§ Exercise aim:
Check each line of the entries for "computer" and report the ones that have it.

=== Records for this exercise ===

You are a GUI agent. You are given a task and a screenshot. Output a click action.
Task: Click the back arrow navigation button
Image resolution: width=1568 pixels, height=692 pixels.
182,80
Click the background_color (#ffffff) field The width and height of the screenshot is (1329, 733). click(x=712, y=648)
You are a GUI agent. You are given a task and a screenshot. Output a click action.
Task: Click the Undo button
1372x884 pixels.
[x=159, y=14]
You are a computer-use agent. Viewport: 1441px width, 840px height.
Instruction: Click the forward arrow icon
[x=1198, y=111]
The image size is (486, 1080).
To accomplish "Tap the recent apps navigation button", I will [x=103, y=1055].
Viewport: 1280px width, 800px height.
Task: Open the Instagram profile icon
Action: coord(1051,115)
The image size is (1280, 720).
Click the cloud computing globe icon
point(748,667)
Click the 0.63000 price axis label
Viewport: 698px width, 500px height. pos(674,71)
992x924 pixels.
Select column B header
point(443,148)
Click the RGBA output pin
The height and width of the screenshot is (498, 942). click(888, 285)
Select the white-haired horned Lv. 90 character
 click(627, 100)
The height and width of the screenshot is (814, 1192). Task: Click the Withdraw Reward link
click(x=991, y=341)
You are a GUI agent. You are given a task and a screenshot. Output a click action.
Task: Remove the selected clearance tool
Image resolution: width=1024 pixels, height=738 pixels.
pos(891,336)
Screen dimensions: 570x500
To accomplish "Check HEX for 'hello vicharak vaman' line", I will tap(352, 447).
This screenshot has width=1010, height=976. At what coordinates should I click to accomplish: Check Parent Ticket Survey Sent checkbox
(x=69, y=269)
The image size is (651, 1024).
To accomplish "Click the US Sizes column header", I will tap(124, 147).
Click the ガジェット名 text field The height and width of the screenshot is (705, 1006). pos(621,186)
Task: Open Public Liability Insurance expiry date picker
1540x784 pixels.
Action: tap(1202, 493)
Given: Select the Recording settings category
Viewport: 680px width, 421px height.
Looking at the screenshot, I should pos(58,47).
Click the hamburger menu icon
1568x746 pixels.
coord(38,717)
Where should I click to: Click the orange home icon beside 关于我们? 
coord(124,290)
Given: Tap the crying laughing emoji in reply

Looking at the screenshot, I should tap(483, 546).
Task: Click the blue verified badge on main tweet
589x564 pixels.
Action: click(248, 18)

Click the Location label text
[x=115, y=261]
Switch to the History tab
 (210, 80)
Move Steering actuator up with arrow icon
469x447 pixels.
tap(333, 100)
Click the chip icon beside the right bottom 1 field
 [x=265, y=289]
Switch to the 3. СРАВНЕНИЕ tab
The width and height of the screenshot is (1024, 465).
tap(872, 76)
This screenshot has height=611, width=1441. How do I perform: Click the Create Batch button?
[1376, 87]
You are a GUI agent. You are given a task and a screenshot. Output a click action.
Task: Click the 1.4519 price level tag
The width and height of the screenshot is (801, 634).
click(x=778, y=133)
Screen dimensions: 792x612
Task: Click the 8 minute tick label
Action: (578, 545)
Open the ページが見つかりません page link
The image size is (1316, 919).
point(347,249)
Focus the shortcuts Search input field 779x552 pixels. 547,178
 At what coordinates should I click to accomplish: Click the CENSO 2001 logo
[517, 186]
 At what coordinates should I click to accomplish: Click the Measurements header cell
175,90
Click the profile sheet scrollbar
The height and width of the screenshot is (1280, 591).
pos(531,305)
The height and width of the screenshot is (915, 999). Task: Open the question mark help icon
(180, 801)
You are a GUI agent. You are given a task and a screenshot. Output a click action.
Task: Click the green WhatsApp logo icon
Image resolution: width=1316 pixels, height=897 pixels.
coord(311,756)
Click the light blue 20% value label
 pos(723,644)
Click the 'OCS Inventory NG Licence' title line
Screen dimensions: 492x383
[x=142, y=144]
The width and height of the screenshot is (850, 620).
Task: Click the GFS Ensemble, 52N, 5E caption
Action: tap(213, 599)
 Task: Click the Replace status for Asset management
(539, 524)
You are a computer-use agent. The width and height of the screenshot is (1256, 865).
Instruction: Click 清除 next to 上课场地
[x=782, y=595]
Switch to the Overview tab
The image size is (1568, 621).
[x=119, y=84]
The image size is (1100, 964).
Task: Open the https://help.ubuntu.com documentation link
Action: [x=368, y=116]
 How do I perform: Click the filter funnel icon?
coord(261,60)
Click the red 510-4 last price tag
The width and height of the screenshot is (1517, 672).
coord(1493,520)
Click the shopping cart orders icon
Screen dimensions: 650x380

===

§ Task response:
You are a computer-use agent. Viewport: 1441px width, 840px height.
You are a computer-use agent. The width and height of the screenshot is (1256, 865).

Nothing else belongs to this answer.